Excerpt provided Block Start

We are hearing a lot about bees being in trouble, and they are, but we also need to consider helping other insects thrive in a world that has always seen them as the enemy. Predatory ground beetles are a good example and anyone with a bit a land has the power to help them. As with bees, when we help these beetles they in turn help us

One of the best ways to create a beneficial relationship with beetles is by creating a Beetle Bank (aka Beetle Barrow). Organic farmers have been using this system for years and their purpose is to create a place where predatory beetles can live undisturbed and do their job in the form of pest control. These little eco-systems are specifically designed to appeal to carnivorous beetles and not the type of beetles that crawl all over your squash and cucumbers spreading diseases. The problem is most of us garden in a way that is good for destructive insects but bad for beneficial ones.

How to make a Beetle Bank:

  • Pick a location that is out of the way but close enough to your gardens that the beetles can hunt and forage in it. Twenty feet away or less is best, these beetles are homebodies. You can do this in a sunny or part shade area.

  • Assemble a mix of wood chips, branches, small logs, dried leaves, soft soil or compost and shape it into a mound that’s at least two feet wide, 3 feet long, and six inches or more above ground level.

  • Let the materials settle for a few days and it’s especially good to form these mounds right before a rain. If the mound comes apart just rake or shovel it back into shape and you want it a bit compacted.

  • Plant it up with native grasses and wildflowers. Design is not important, it’s meant to be wild. Along with grasses, make sure to add a few plants like bee balm, mountain mint, rudbeckias and coneflowers because even carnivorous beetles like some nectar and a diversity of seeds in their diet.

  • Water the plants until they are established.

  • Once established - leave it alone, really. Other than the occasional removal of invasive plants, or other unwanted species, an area like this is meant to be ignored. Beetles like a dense, messy abode with rotting materials.

Excerpt provided Block End
Extracted material Block Start

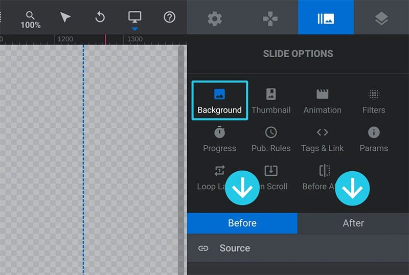Open the desktop device preview dropdown
The width and height of the screenshot is (409, 275).
134,20
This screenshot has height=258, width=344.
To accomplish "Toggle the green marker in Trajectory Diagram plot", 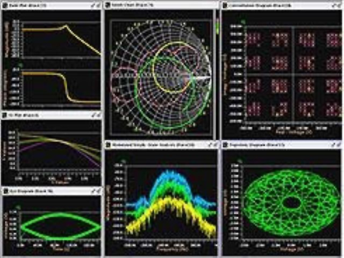I will pyautogui.click(x=241, y=159).
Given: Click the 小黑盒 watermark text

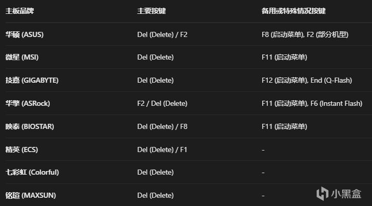Looking at the screenshot, I should click(347, 193).
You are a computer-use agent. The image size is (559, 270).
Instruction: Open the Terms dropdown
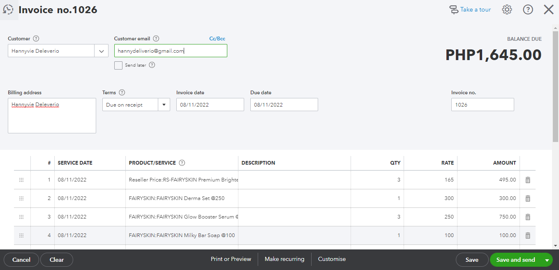tap(164, 105)
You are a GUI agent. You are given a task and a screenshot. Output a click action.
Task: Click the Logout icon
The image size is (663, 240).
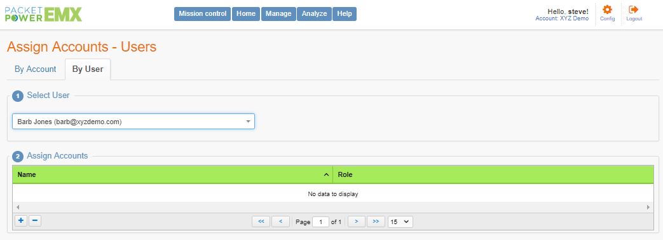coord(633,10)
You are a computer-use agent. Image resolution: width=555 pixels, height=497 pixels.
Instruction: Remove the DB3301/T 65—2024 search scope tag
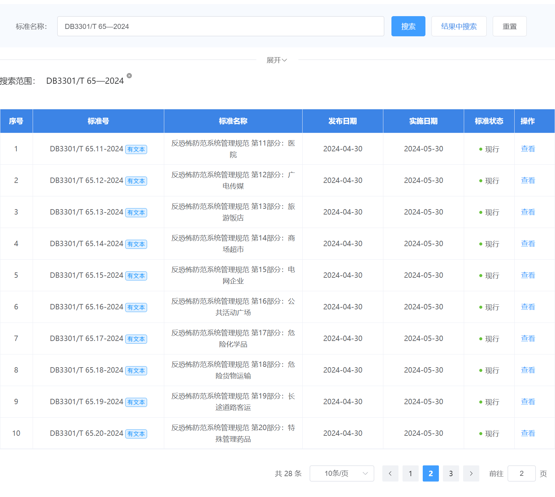129,76
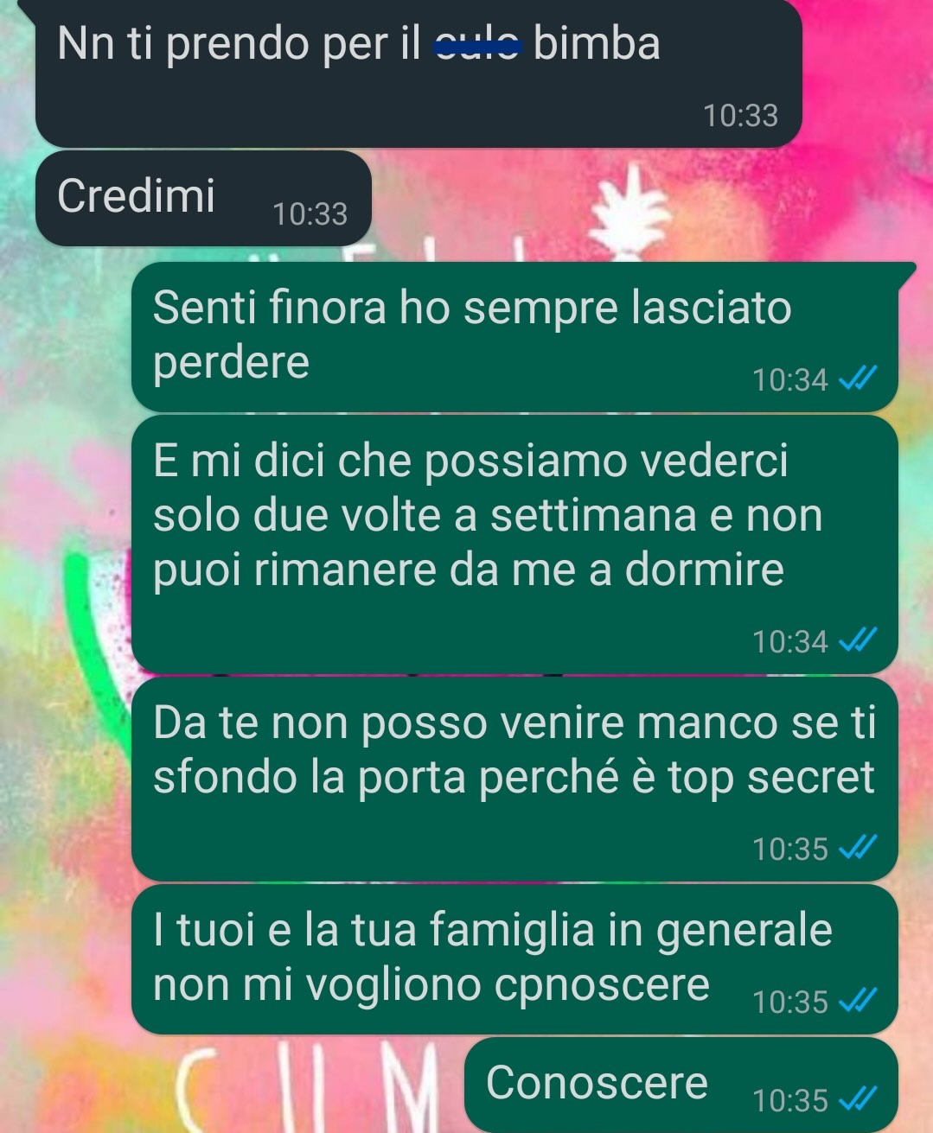Tap the read checkmarks on 'Da te non posso' message
Image resolution: width=933 pixels, height=1133 pixels.
point(860,848)
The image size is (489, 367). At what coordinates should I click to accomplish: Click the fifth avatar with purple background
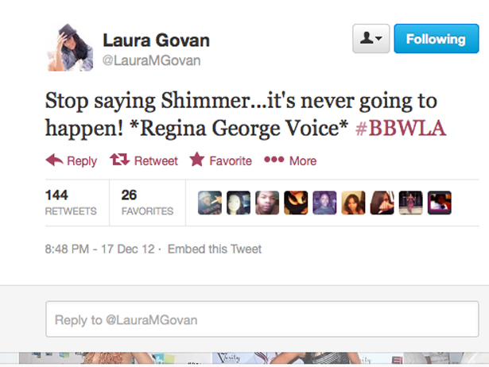[324, 203]
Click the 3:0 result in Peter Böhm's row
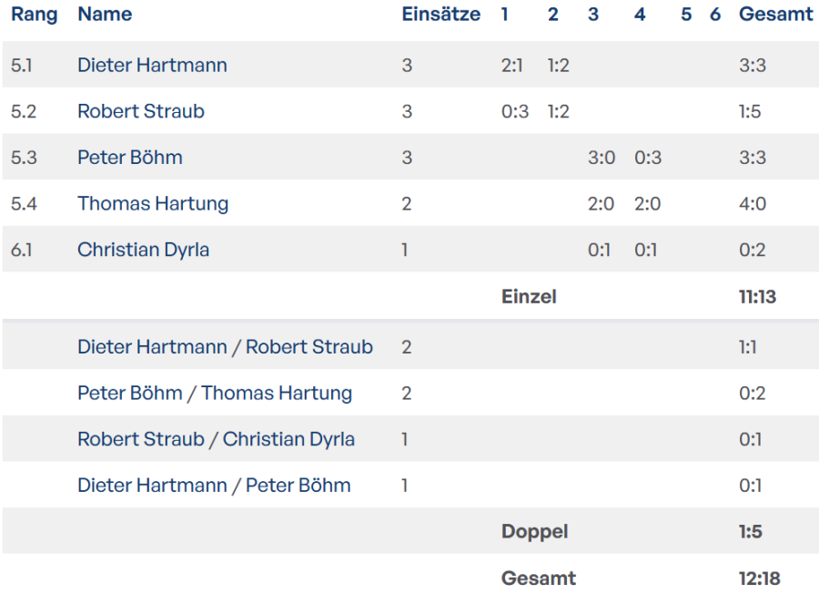This screenshot has width=819, height=594. click(x=602, y=158)
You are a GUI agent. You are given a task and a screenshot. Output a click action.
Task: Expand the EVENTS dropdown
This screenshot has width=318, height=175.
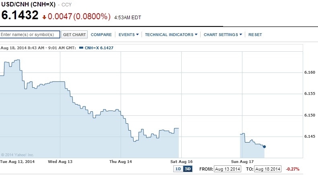[x=129, y=35]
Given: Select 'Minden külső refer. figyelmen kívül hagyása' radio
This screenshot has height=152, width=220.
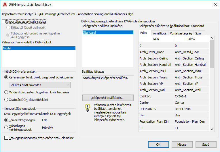Looking at the screenshot, I should (6, 92).
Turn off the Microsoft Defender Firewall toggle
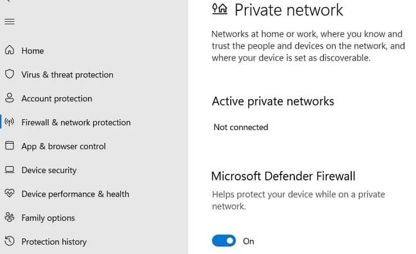Viewport: 416px width, 254px height. click(x=224, y=240)
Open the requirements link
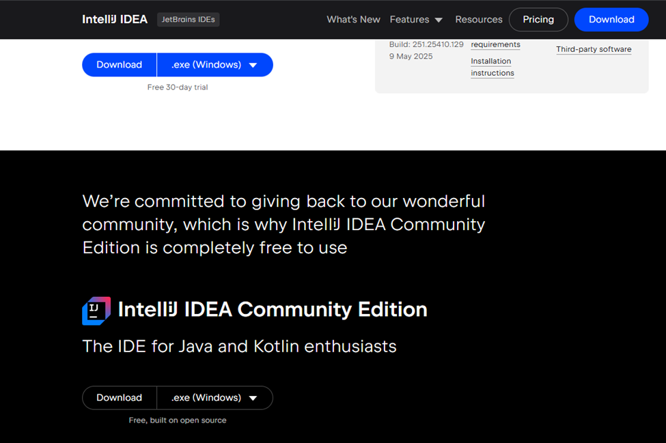Screen dimensions: 666x443 pos(495,44)
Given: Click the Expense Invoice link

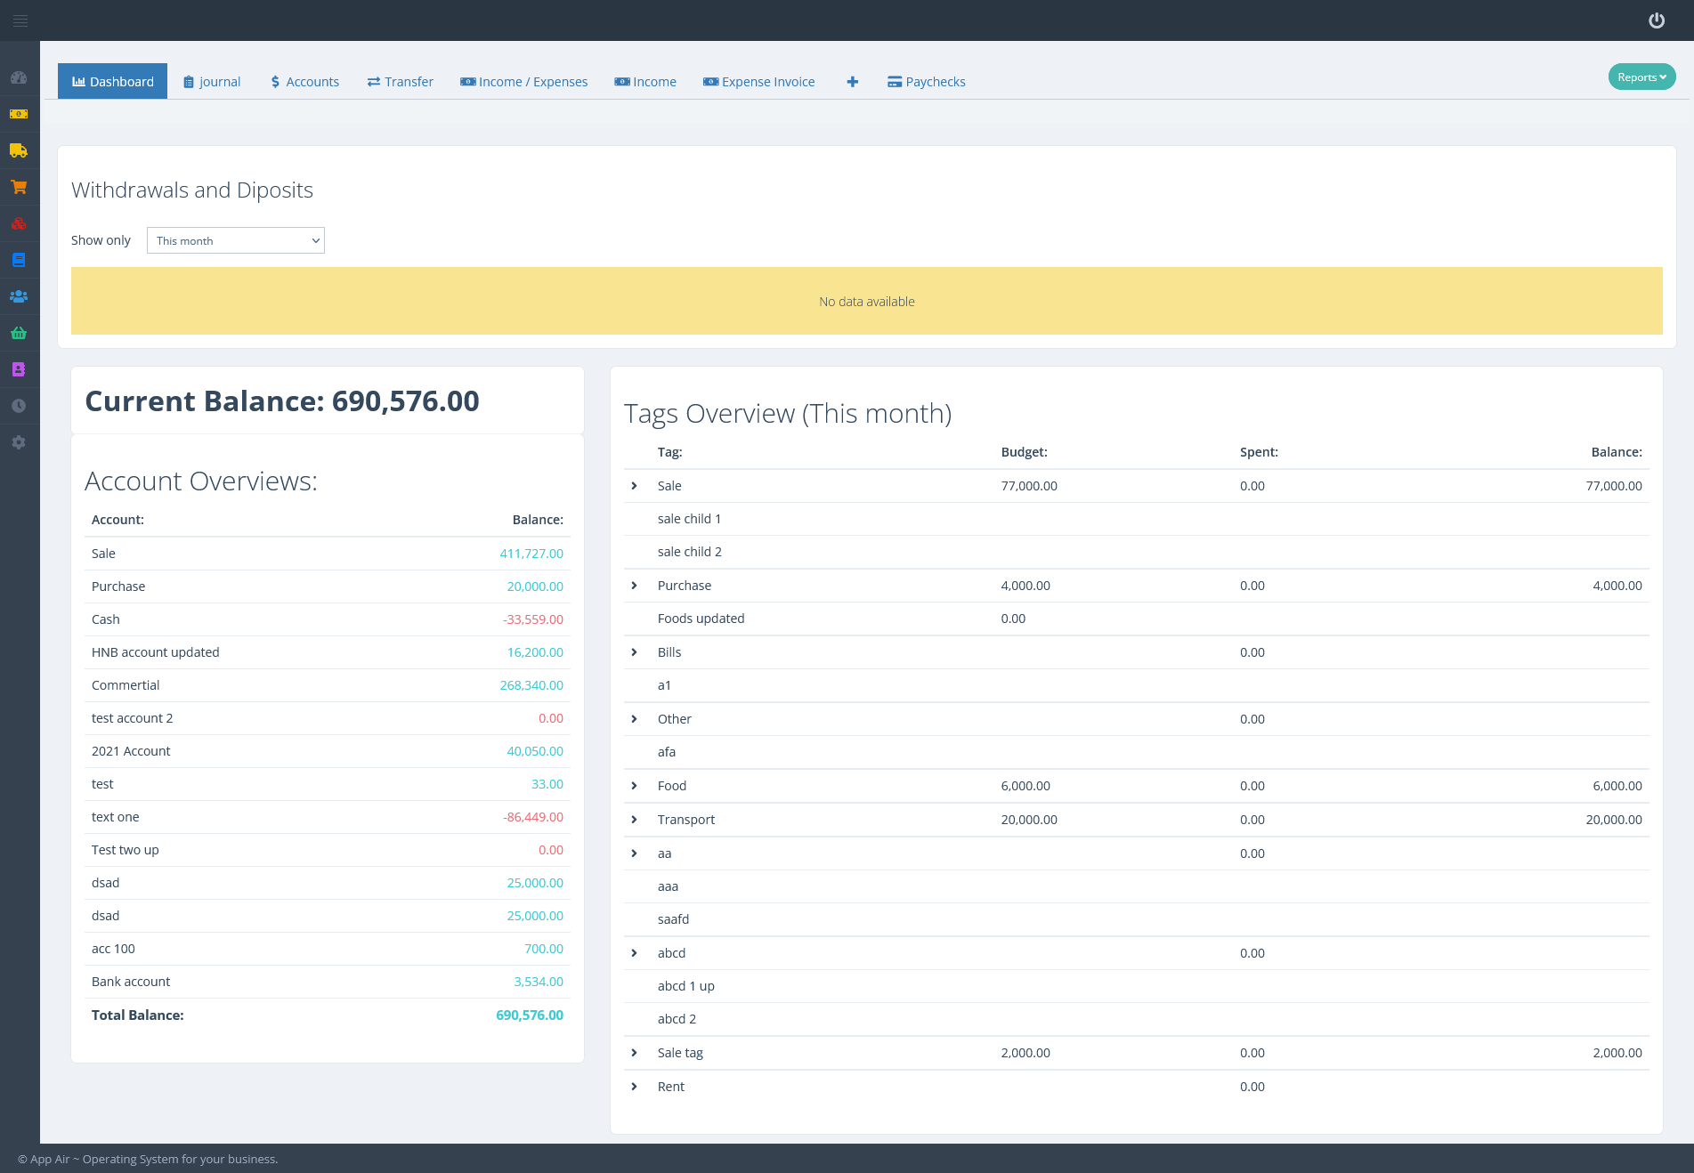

Extracted material Block End

- Exercise details
Please answer these from the beetle bank text above:
1. Who has used the Beetle Bank system for years?
2. How close to the gardens is best for the location?
3. What are the minimum dimensions given for the mound?

- Answer box
1. Organic farmers.
2. Twenty feet away or less.
3. At least two feet wide, 3 feet long, and six inches or more above ground level.